Our phone chat #3 – Lisa’s Story

Maria: Hi Lisa, thank you for asking to take part in this year’s community project. You wanted to talk about the events that your son, Jordan, couldn’t remember in his epilepsy story. Events that took you on a roller coaster ride of emotions and so I thank you for sharing your thoughts. I know that, as a parent, supporting our children through epilepsy can be a difficult journey in itself. Please take your time in telling us your story.

Lisa: I will never forget the day I witnessed my son having a tonic clonic seizure at my home. It was the scariest thing that I have ever witnessed and, what I saw, will live with me forever. This was his second seizure in his life and he was put into an induced coma for two days and I imagined the worst, as any parent would. But what was worse for Jordan, was the blunt message said to him by the doctor at the time, “You can’t drive. You can’t work. You have a high risk of dying.” The doctor then walked out of the room. My heart dropped and I felt so sad believing that my son would never be the typical 20-year-old lad out enjoying life and having fun.

Jordan was prescribed epilim, but it made him so tired that he stopped taking it after a while and he started to spiral out of control emotionally.

Over a year later, Jordan was involved in a car accident on his way to work. He drove through a large round-about whilst having a tonic clonic seizure and he was still recovering from it when the police arrived. They believed that he was drunk and so they roughly tackled him to the ground and handcuffed him. Unfortunately, he became quite aggressive and the police saw this as resisting arrest, but once the police realised that he was indeed recovering from a seizure, they took him up to the hospital to be treated.

Maria: Oh dear! If you restrain any person who is confused after a seizure, they may respond aggressively. Unfortunately, many people living with epilepsy can be mistaken for being drunk whilst having seizures which doesn’t help their situation at all.

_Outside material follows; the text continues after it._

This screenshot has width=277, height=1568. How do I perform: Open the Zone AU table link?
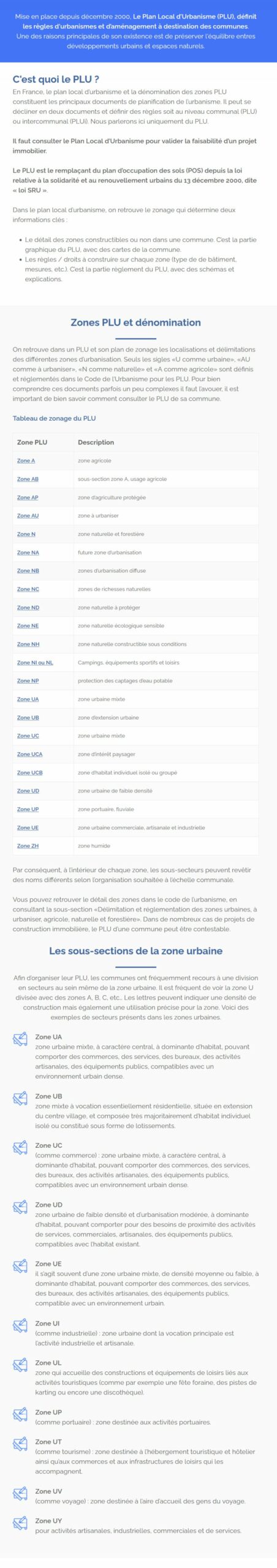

Lisa: Agreed. Jordan was angry at that time and he got angrier from taking leviteracetam once he was officially diagnosed with epilepsy. Boy, his life really did spin out of control from then on. I was aware that he was going down the wrong path in life but I couldn’t stop him. Every time the phone went late at night, my heart would drop because I imagined that it was the police phoning to tell me that Jordan was either dead or injured. He was having lots of seizures and he always ended up in hospital. I started living in amber alert. I was in fear of what could happen to him.

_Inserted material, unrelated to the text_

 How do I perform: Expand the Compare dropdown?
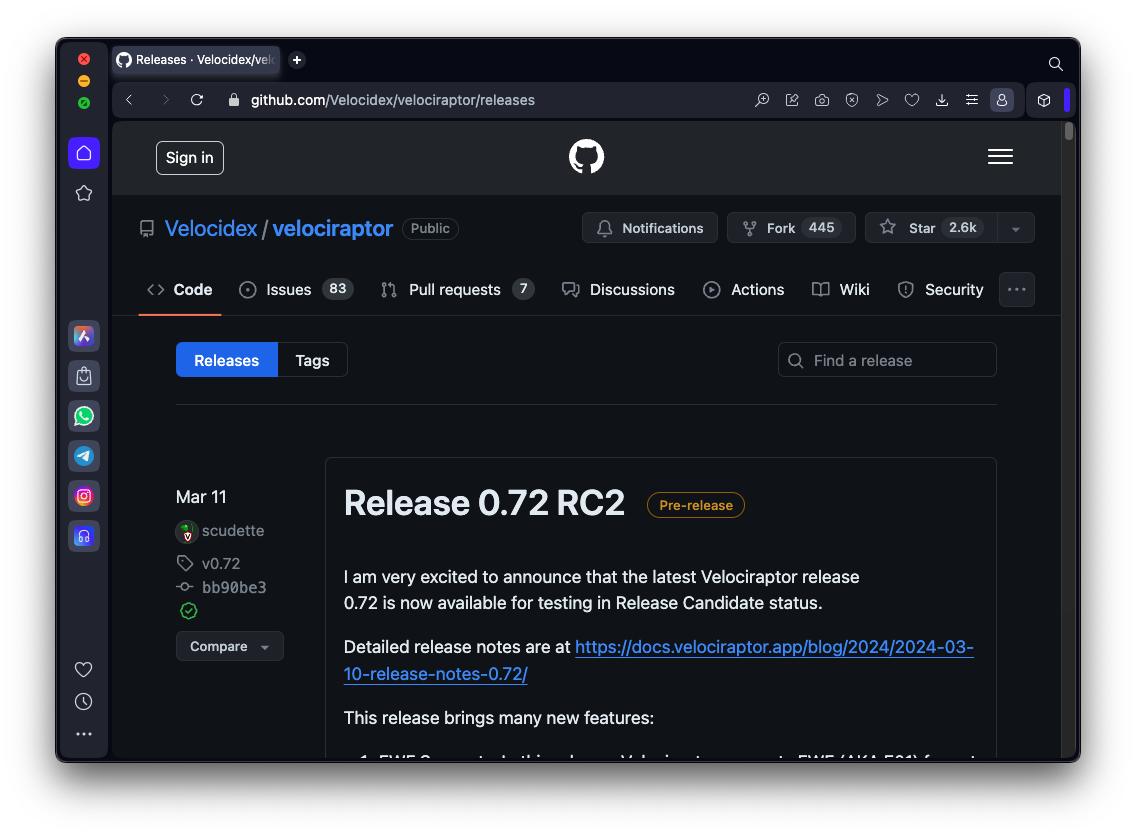[230, 647]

It was about that time that I came across the EWCT sausage sizzle at Bunnings. I found your name and I asked to see you with Jordan. Jordan wasn’t particularly interested in meeting you but I honestly believe that you saved his life when you met us. Jordan had hit rock bottom in his life and he felt that no one was listening to him but you understood exactly how he was feeling and you believed in him. It was the turning point in his life that he needed.

Maria: Thank you, Lisa. I feel humbled by your kind comments but thankfully Jordan was able to see that the life he was living was not the life that he wanted. As he so nicely said, “You can’t soar like an eagle if you hang around with turkeys”! He also had a medication review and he was switched from leviteracetam to lamotrigine which improved his mood.

Lisa: Indeed! Shortly after meeting you, he smartened himself up, met up with his old friends and moved to another town to become a butcher working alongside my brother. Jordan takes responsibility for his epilepsy now by routinely taking his medications and he manages his seizure triggers. That means no drugs and alcohol. He has also trained our entire family in epilepsy first aid and we all know what to do if he should have a seizure, which thankfully is a very rare event these days.

Family means everything to Jordan and he is my inspiration in life. He has the unconditional love and support from all of us. He tells me that epilepsy is a part of him and not to worry about his seizures. He will be okay and I believe that he will be. I no longer live in fear. Life is great!